De schoolvakken hebben iedere periode meestal meerdere toetsen gepland staan. Deze toetsen kunnen tijdens de periode plaatsvinden (zoals een schriftelijke overhoring, SO). Dit wordt een tussentijdse toets genoemd. Deze tussentijdse toetsen tellen vaak voor een klein percentage mee en zijn een voorbereiding op het proefwerk. De proefwerken vinden meestal tijdens de toetsweek plaats. (Bijna) alle schoolvakken geven dan een proefwerk. Soms kan een vak een vervangende toets geven. Zo plannen de taalvakken een luistertoets of mondeling tijdens de toetsweek.
Tussentijdse toetsen worden meestal gepland tijdens de lesweek met hun normale lesrooster. Dit wordt doorgaans in overleg tussen de klas en leraar gedaan. Tijdens de toetsweek is er echter een speciaal rooster, wat door de school wordt gemaakt. Iedere dag heb je dan één of twee toetsen. Buiten deze toetsen zijn er geen lessen ingepland. Je bent dus de rest van de dag vrij. Dit klinkt misschien leuk, maar deze tijd is bedoeld om te leren voor je andere proefwerken.
Vaak moeten leerlingen mondelingen zelf inplannen. De leraar geeft hiervoor een lijst met mogelijke momenten, waarbij de leerling het beste moment kiest. Mondelingen worden meestal slechts één keer per schooljaar gehouden.
Doel
De toetsweek is min of meer een voorbereiding op de eindexamens. De eindexamens worden aan het einde van het laatste schooljaar afgelegd. Deze toetsen kun je zien als lange proefwerken, waarbij je vrijwel alle stof van de middelbare schoolperiode gevraagd kan worden. Hierdoor zijn de eindexamens ook zwaar. Om leerlingen voor te bereiden om om te gaan met zo'n periode is de toetsweek bedacht.
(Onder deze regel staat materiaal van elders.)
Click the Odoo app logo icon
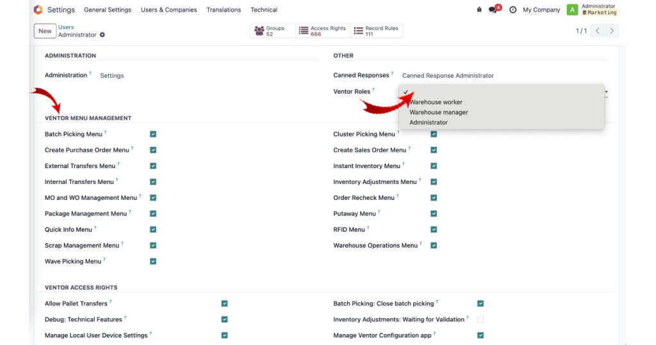The width and height of the screenshot is (656, 345). tap(38, 10)
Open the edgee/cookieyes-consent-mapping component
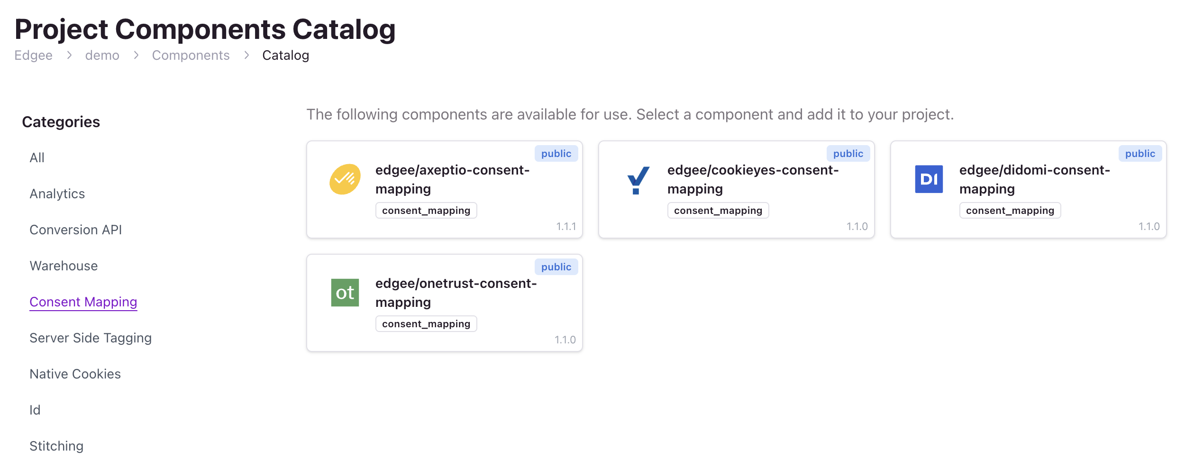Image resolution: width=1185 pixels, height=461 pixels. 737,189
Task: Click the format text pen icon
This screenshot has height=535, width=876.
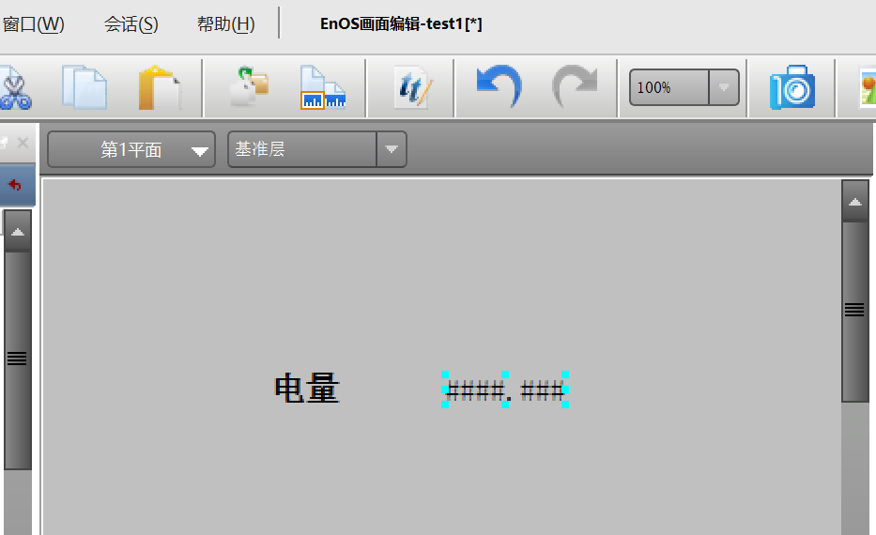Action: pos(412,88)
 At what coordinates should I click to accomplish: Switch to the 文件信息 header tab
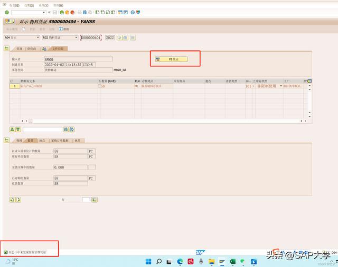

Daarnaast is de toetsweek ook nodig om een periode af te sluiten. Aan het einde van een periode hebben vrijwel alle vakken één of twee hoofdstukken/onderwerpen behandeld. Voordat zij beginnen aan een nieuw hoofdstuk, moeten zij eerst de oude hoofdstukken afsluiten. De toetsweek kan je dus zien als een grens tussen twee periodes. Het oude wordt afgesloten, zodat men een week later met het nieuwe kan beginnen.
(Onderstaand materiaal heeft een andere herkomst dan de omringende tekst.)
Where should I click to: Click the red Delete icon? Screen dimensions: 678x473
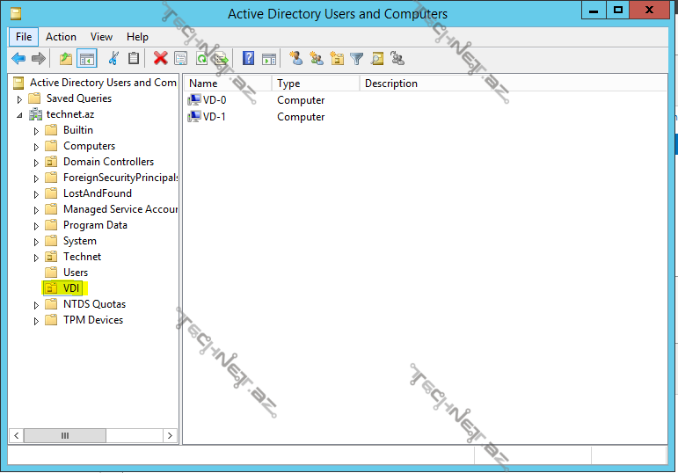[160, 59]
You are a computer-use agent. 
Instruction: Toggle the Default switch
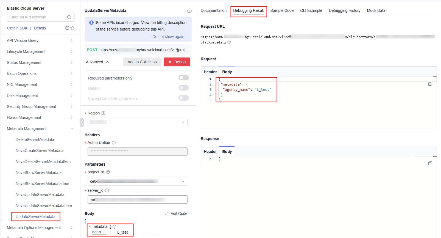tap(183, 88)
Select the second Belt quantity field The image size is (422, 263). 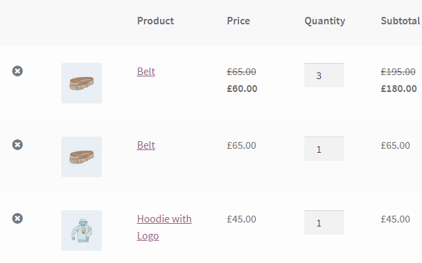point(324,149)
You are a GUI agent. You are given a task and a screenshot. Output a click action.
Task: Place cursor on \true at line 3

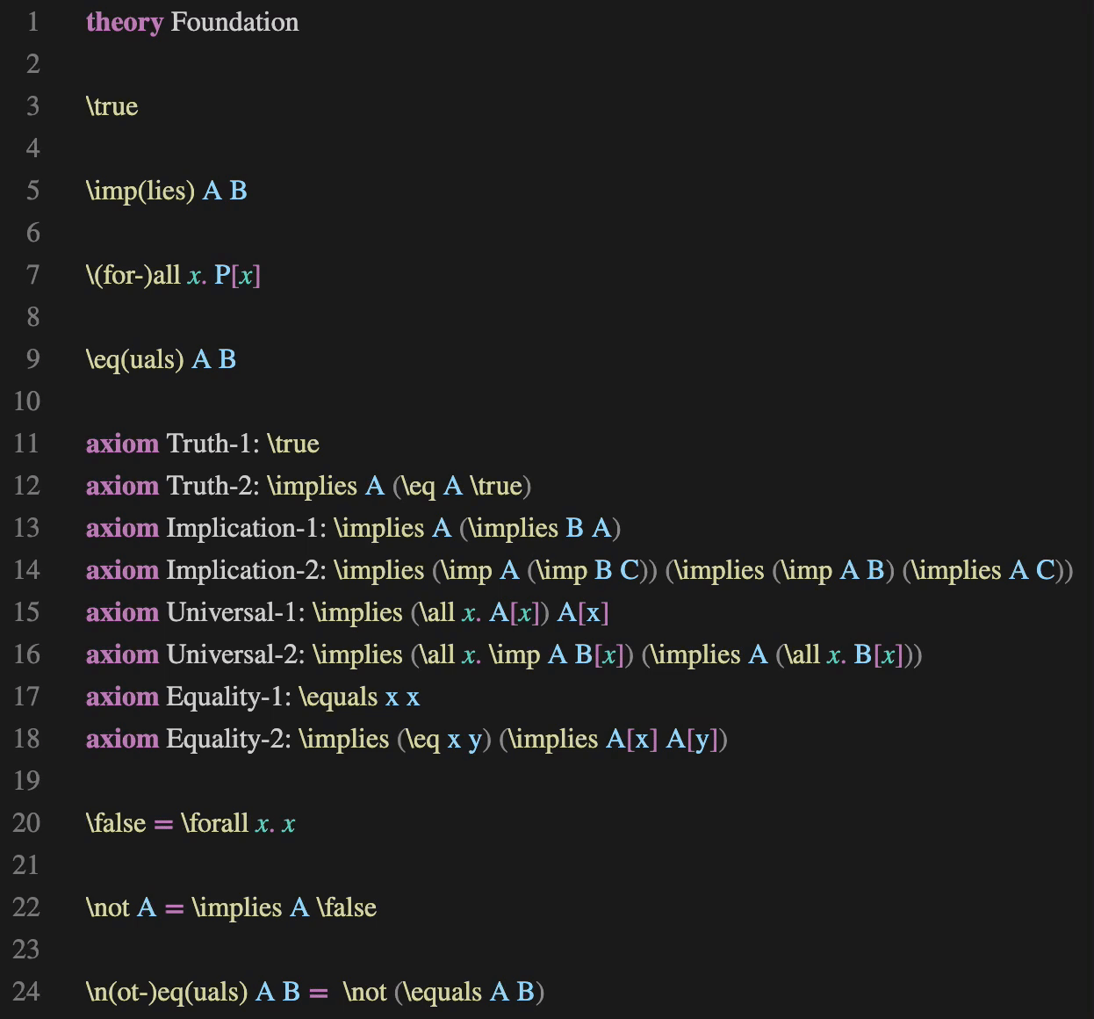click(x=112, y=106)
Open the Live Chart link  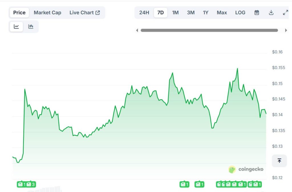pos(84,13)
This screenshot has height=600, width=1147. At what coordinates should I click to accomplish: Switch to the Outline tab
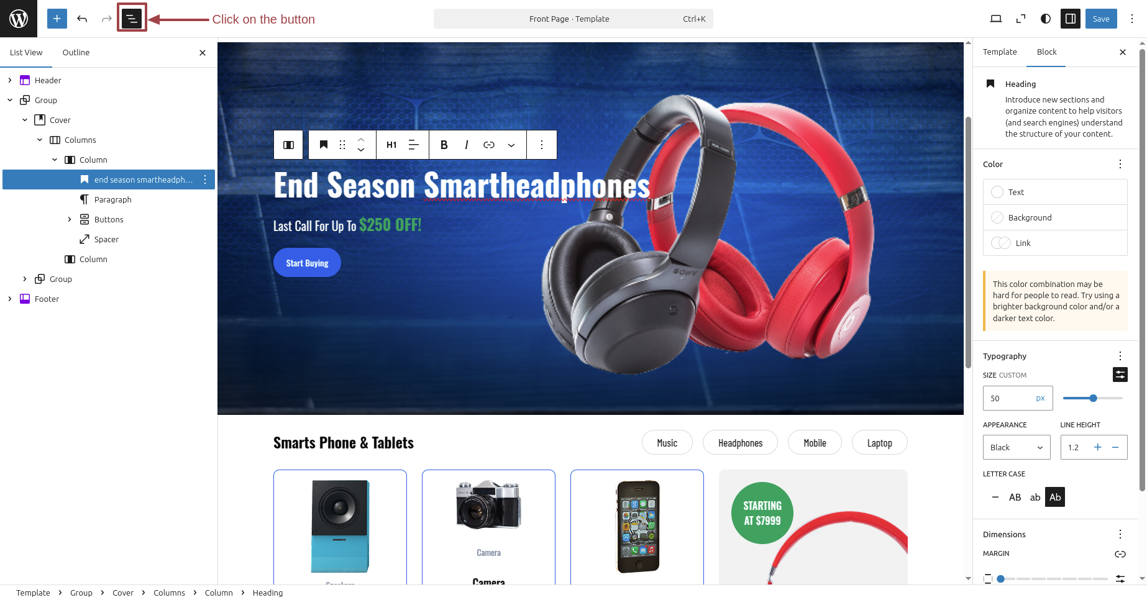76,53
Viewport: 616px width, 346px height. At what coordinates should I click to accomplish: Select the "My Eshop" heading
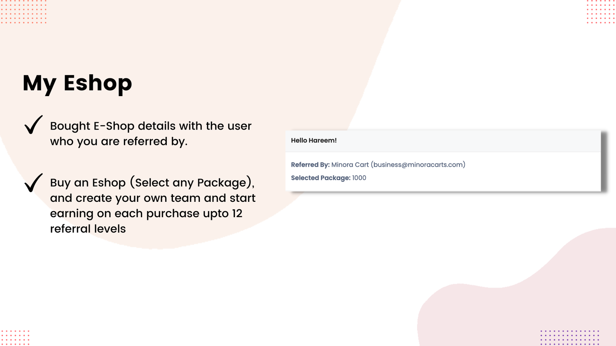[x=77, y=83]
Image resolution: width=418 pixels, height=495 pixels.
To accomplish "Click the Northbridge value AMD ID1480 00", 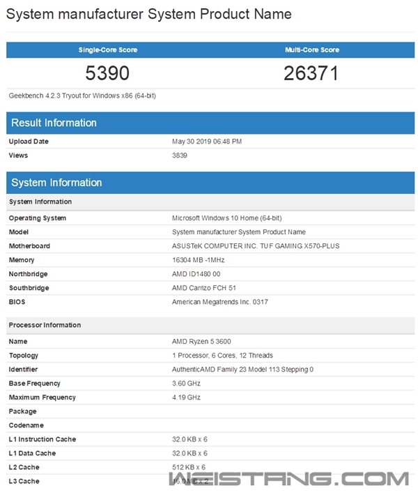I will [x=196, y=274].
Hoe ziet de toetsweek eruit?
De toetsweek ziet er op iedere school anders uit. Ook ziet iedere toetsweek er iets anders uit. Voor de meeste leerlingen is de toetsweek een periode waarin ze hard moeten leren. Hierdoor is het belangrijk om goed voorbereid te zijn. Zo kun je bijvoorbeeld van tevoren samenvattingen maken of de stof doornemen (zodat de informatie vers blijft en je vragen kunt stellen aan je leraar).
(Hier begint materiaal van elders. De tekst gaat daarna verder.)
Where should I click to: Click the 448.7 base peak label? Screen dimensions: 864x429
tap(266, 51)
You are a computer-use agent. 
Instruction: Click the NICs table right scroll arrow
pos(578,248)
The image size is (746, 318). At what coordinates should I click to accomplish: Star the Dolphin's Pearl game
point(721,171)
Vaak heb je één of twee toetsen per dag. De meeste scholen hanteren een maximum van twee per dag, aangezien het anders te veel wordt. Het kan overigens ook voorkomen dat je één dag geen toetsen hebt. Na de laatste toets kiezen de meeste leerlingen ervoor om een weekend te rusten. Op deze manier hebben ze weer genoeg energie voor de nieuwe periode.
Nadat de toetsen gemaakt zijn worden deze nagekeken door de leraar. Deze plaatst een cijfer online, waardoor een tussentijds gemiddelde berekend kan worden. Dit cijfer geeft aan hoe je ervoor staat. Ook verschijnt dit cijfer op een tussentijds rapport. Leerlingen met een slecht gemiddelde hebben vaak een gesprek met hun leraar of mentor. Op de meeste scholen hebben leerlingen in de bovenbouw een herkansing voor één vak. Toch komen niet alle toetsen hiervoor altijd in aanmerking. In sommige gevallen kunnen leerlingen ook meerdere herkansingen krijgen (bijvoorbeeld in geval van ziekte).
Altijd een week?
Een toetsweek is op de meeste scholen doorgaans één week van maandag tot vrijdag. Toch kan een toetsweek ook verspreid zijn over twee weken (bijvoorbeeld van woensdag tot dinsdag), waarbij er een weekend tussen zit. Dit hangt vaak ervan af hoe feestdagen vallen.
Sommige proefwerken worden soms ook naar een eerder of later moment verschoven. Dit kan komen door lange afwezigheid van een leraar (bijvoorbeeld door een burn-out) of doordat men de leerlingen het minder lastig wil maken. Een presentatie kan bijvoorbeeld in de laatste week voor de toetsweek gehouden worden.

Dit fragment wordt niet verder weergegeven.